December 2014 concluded my senior year of high school; I finished a semester early. I was faced with making a decision about what to do for the remaining Spring semester. I could start taking college classes at the community college or I could get a minimum wage job. I wasn’t feeling a clear direction towards either. The more I prayed, the more I felt God saying that I was to let this season be a season for missions. While this calling was clear, I was hesitant. I was 17 at the time completely doubting that I could possibly be effective in a spontaneous call to sow into others. Who would I serve? Who would want to listen to me? Who would let me impact their life? I prayed a prayer I will never forget- only because it was answered so immediately and clearly. “Lord- I have the Spring semester ahead of me. I think it would be wisest to go to college, but You’re saying to serve. If this is what You want, You are going to have to show me how.” No more had I said Amen when the phone rang. A lady I grew up knowing called to tell me about a need a family in our community was having. The Lord had placed me, of all people, on her heart for this opportunity. Two other unrelated people, that very same day, talked to me about filling this exact need. I knew the call was clear.
                  This precious family had a loving mother and father and 7 children. The mother had had an Amniotic Embolism during childbirth causing them to lose their 8th child, a baby girl, and their mother to slip away in a coma. Their need was to have a weekday nanny to watch after the 7 kids. I came from a family with one boy and one girl, at the time. I had no idea what I was walking into- which I believe was God’s amazing grace. Day one, January 5th, 2015 started a 6 ½ month journey that changed my life. Seven beautiful, joyful, Jesus loving, grieving children that I got to share life with. I expected to share Jesus with them, love on them, and bless them. Boy! I was so wrong! So backwards in my thinking!
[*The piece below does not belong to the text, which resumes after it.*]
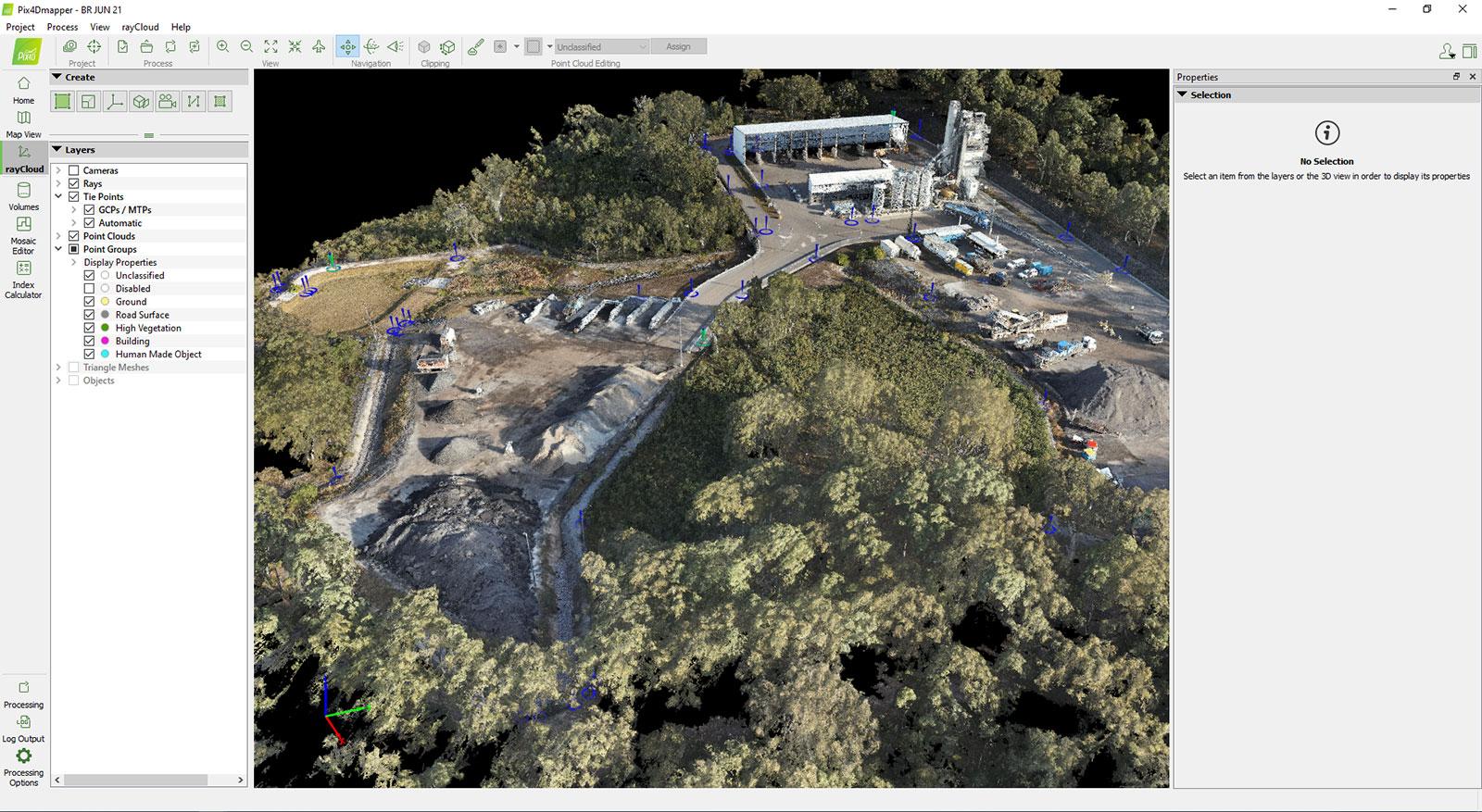Uncheck the High Vegetation point group
This screenshot has height=812, width=1482.
[90, 328]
I learned quickly that I was so weak, so incapable. My love was so flawed. These children showed me how to love through the thick and the thin by the way they loved on me. They showed me how to bless by being a blessing in ways they probably didn’t even intend. They showed me Jesus in ways I could have never imagined.
                  I worked there for almost a month before their mother passed away. I worked 10-14hr days 4 days a week. Each day was different than the previous. My days were filled with laundry, cooking, games, reading, laughing, crying, a whole lot of Jesus… and way too much coffee. I have never depended on Jesus so much. The kids were respectful and pretty easy for the most part, but I got so tired. I would come home and as I lay in bed some nights I would tell God, “I can’t do tomorrow.” That’s when I realized I had placed limits on my faith based on myself. Each day He gave me only the energy I needed for that exact day. I believe that was God’s way of making me depend on Him and trust Him fully. He knows me so well. He knew that if He gave me more than what I needed for that moment I would have run off with the extra and left Him behind, forgetting where I got it in the first place. The laughing and playing was physically exhausting but holding the kids daily while they grieved the loss of their mother was incredibly emotionally taxing. The time I spent there was the most exhausting, rewarding, challenging and fulfilling time of my life.
                  Almost a year later from my very first day, I find myself reflecting on those days. Every detail brings me joy. At the time, the laundry, the cooking, the disciplinary role, the frogs, and the mud tracked inside seemed forever unending. The long days that felt double what they were. It all seems so small now. As I reflect on even the simplest of tasks, like taking the trash out, I don’t find myself remembering the heavy bag or stepping over toys on my way to the dumpster, but I remember the little boys running up to me with their newest bug or invention. I remember the little girls showing me their pretty bouquets of weed flowers. They taught me to take pleasure in the little things. Rather than thumping a ladybug off my arm like it is an inconvenience in my day, to take pleasure in the fact that our God made it and take a moment to enjoy its uniqueness, then to gently blow it off and watch as it flies away.

                  I love looking back to see what God has used to shape and change me. Had I not had the experience of completely depending on Him and watching Him place His fingerprints all around me, my first semester of college would have been so different. The way I view the world around me, my family, my friends, my money, my time, would all be so different. Having had a taste of what it is like to depend on Jesus for the smallest of things has caused me to crave that kind of dependence once again. Then I realize that it isn’t only in challenging times that I should depend on Him completely, but rather in every situation, in everyday. This is how we are meant to live.